Reading passage ::

Warning: This article contains mild spoilers for “Legacies,” as well as minor references to overarching events in “The Vampire Diaries” and “The Originals.”
The mid-season premiere of “Legacies” this Thursday was emblematic of the series as a whole: lots of potential hampered by underutilized characters and clunky drama. While Season Four has been one of the strongest seasons of the “The Vampire Diaries” spinoff yet — with Hope (Danielle Rose Russell) finally becoming a full Tribrid and the long-overdue conclusion of the seasons-long struggle against Malivore earlier this season — the show’s ongoing structural issues continue to hold it back.
Now that Malivore has finally been defeated, the mid-season premiere introduces some new antagonists: “the gods.” While some people may enjoy watching “Legacies” butcher Greek mythology, they are going to have to do a lot of work to explain how the gods are different from the other powerful characters we have already seen, like the Originals or even Tribrid Hope. “The Vampire Diaries” already had the literal devil on the show, so “Legacies” writers going to need to offer a better explanation than magic to make “the gods” a credible threat.
Faced with a god for the first time, Hope continues to be snarky and exasperated, relying heavily on her new Tribrid abilities. She has always been a fundamentally good character who has known a lot of pain and grief, so it’s fascinating to see her embrace her darker urges now that her humanity is off. It’s frustrating that the narrative won’t let her follow through on her violent threats more often: This reluctance ultimately undermines the powerful image the show tries to build of her. Hope has made a lot of mistakes lately, so hopefully, her journey to find her humanity again will be meaningful and allow her to grow from the overpowered martyr figure she was in previous seasons.

[Pointing data for screenshots]
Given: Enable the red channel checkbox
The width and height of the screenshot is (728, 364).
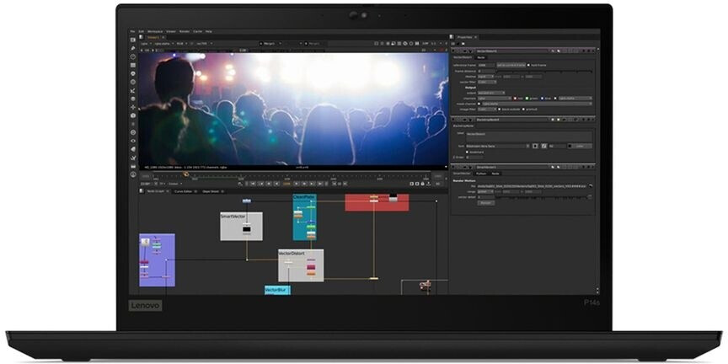Looking at the screenshot, I should coord(513,98).
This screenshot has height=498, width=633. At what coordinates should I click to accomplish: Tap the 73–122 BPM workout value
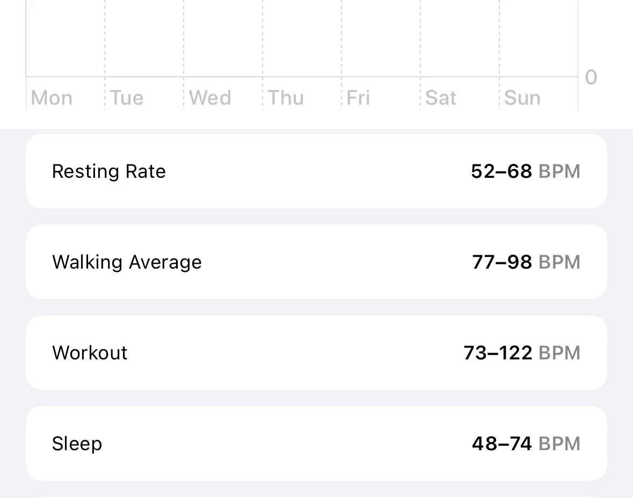(521, 353)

Exercise tasks ::
**a)** In the Legacies review, what new antagonists does the mid-season premiere introduce?
**b)** Condense the paragraph of the Legacies review that begins "Faced with a god for the first time" into a short bulleted list of its main points.
**c)** Write the next paragraph of the Legacies review, following on from its final sentence.

Answers ::
**a)** "The gods."

**b)**
- Facing a god for the first time, Hope stays snarky and exasperated and leans heavily on her new Tribrid abilities.
- With her humanity off, the usually good, grief-stricken Hope is embracing darker urges, which is fascinating to watch.
- The narrative rarely lets her carry out her violent threats, which undermines the powerful image the show builds of her.
- After her recent mistakes, her journey to regain her humanity will hopefully be meaningful and help her grow beyond the overpowered martyr of earlier seasons.

**c)**
The minor characters of “Legacies” suffer similarly from stunted character growth. Sequences showing Landon (Aria Shahghasemi), Alaric (Matthew Davis), and Ted (Ben Geurens) blundering around in purgatory feature repetitive, shallow pep talks as Landon continues to prove that he is the most mature of the bunch despite being the youngest. “The Vampire Diaries” and “The Originals” excelled at giving characters meaningful send-offs. “Legacies,” on the other hand, relies on insisting dead characters continue to be on the show without actually accomplishing anything, thus undoing any emotional impact their deaths had. And, frankly, it’s boring to watch. Similarly, the characters on the ground at the Salvatore School are consistently underutilized. MG’s (Quincy Fouse) storyline about becoming a better leader would have a lot of potential if the episodes didn’t throw out self-contained, contradictory, and ham-fisted lessons every few episodes when they remember his character exists.
In fact, while the Salvatore School was a good entry point for “Legacies,” its high school setting now holds the series back. “The Vampire Diaries” also suffered from the limitation of having an almost exclusively high school-aged cast, but it also had a better awareness of how to expand the story as the characters moved onto college by Season Five. The pacing of the show is also generally nonsensical, as the show’s events are so condensed that there’s no sense of forward momentum. Furthermore, the school’s many conflicts — like a lack of money and unsatisfied parents — consistently feel contrived.
Where the characters are supposed to be in their lives both existentially and emotionally is often muddy. One of the reasons “The Originals” was such a success was because the characters had clear motivations and complex, layered relationships with each other. The villains all had a personal grudge against the protagonists and the characters went through big transformations every season. In “Legacies,” though, it’s impossible to tell what any character wants at a given moment — other than protecting the person they started dating two episodes ago. Characters swap opinions and passions like it’s nothing, and it’s hard to care about a character when their journey is so unfocused.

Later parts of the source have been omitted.